▸ **What you should do**
Could you say how many lines below contain the word "icon"? Give the number with no other text.

▸ **Information shown**
================================
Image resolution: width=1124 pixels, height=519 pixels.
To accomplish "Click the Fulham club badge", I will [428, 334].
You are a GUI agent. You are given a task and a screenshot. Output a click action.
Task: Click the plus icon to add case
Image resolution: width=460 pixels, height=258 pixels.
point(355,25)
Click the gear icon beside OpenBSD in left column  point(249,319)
================================
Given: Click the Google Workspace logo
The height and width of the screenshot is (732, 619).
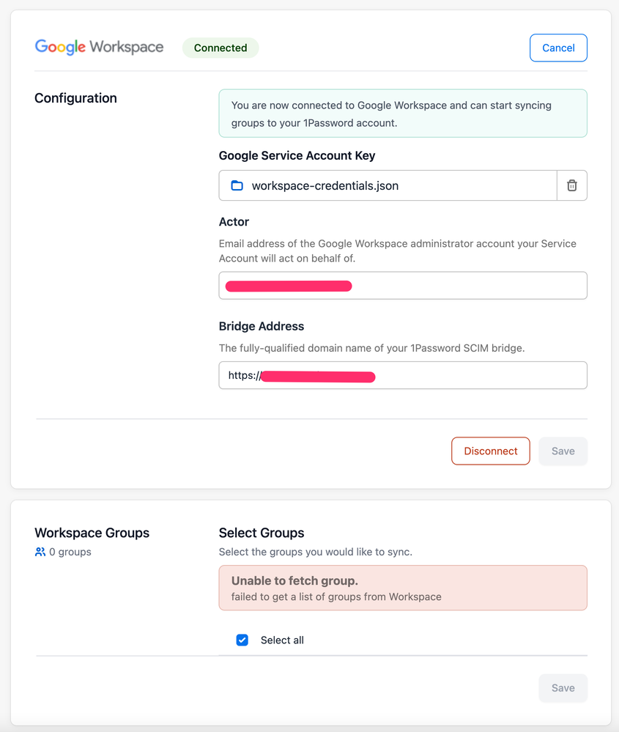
================================
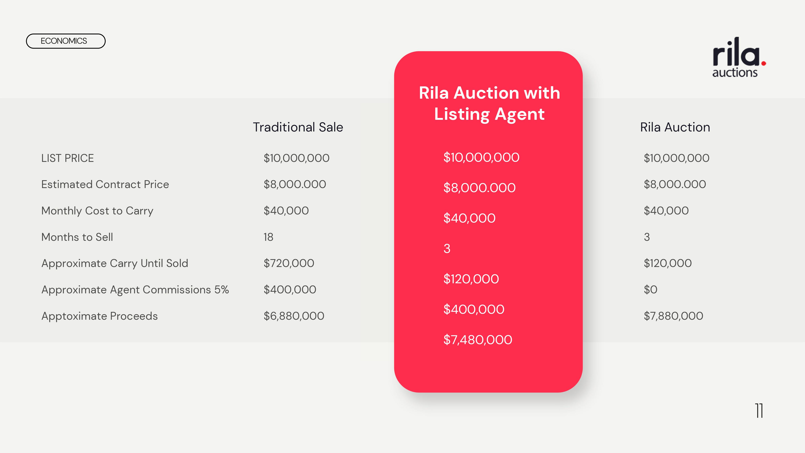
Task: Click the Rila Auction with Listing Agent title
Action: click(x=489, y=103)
================================
▸ **Expected answer**
2